The image of a vile, unstable person pushed me to not just take note of the ways this person was toxic, but the ways this person was just like me. When white men commit the real atrocities Donald Glover recreated, there’s two reactions that are often divided by race: white people code the terrorism as mental illness and black people see the violence as racialized terror. In “This is America,” it was captivating to see a type of performed instability that I could relate to, explain, and be disturbed by—not just because it was brutal, but because it was accurate.
The bloody violence against black people was not something I desired to see, but it did illustrate what happens when a cis black man— like myself and Donald Glover—invests in the American Dream (“Black man, get your money!”). We implode and destroy everything around us all while the next generation is following our every move.
The idea of creating images of black deaths—in a time of actual viral black deaths being so routine due to police brutality and intimate partner violence—felt irresponsible of Glover, but not inconsequential. The “This Is America” video felt both reckless and explosive, but that does not eliminate it from still being powerful and transformative for the audience. Black art rarely gets space to be nihilistic. It usually must be morally sound and healing; doing the work that is usually reserved for Gospel music. This transgression by Glover felt intentional and like it was opening up a space for black art and artists that don’t have the moral answers and can’t offer upliftment. The visual opened up a space for the black artist that wants to create out of an impulse that may or may not disturb you.

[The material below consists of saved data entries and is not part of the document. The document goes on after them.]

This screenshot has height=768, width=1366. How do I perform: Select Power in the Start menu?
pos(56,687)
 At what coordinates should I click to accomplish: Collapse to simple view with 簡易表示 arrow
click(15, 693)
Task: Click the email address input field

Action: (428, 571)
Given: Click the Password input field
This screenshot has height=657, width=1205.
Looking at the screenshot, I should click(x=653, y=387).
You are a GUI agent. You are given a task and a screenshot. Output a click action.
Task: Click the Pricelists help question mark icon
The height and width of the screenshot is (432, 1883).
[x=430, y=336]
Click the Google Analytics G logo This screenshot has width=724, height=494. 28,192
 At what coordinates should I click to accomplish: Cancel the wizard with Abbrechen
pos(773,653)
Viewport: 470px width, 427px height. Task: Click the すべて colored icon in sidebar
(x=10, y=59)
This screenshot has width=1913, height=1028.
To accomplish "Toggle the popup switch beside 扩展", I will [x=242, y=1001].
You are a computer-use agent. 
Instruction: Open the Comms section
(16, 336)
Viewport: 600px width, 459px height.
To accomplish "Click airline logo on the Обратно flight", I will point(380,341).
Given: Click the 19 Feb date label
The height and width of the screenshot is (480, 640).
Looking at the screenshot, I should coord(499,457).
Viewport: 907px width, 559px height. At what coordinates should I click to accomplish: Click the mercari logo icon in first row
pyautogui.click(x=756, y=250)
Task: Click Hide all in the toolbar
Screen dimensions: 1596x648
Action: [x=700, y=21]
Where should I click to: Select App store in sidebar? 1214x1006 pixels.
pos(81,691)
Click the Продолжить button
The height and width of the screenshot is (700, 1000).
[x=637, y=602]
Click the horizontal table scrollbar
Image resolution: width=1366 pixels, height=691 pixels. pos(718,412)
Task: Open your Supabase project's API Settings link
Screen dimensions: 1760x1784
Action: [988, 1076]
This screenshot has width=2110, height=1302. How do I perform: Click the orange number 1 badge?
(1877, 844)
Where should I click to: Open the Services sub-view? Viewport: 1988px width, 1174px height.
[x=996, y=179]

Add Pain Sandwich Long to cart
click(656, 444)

Art only fails when it does not do what the artist intended for it to do. Art doesn’t have to heal or uplift you; this is just a kind gesture that some artists decide to do. Glover offered us what popular black art rarely is able to offer which is powerful imagery without a clear artist statement and intention. With that, Donald Glover gifted us a freedom to decide if this was medicine or poison. And what it ultimately exposed is that black people are not monolithic; one person’s catharsis can be someone else’s trauma. That is supremely American.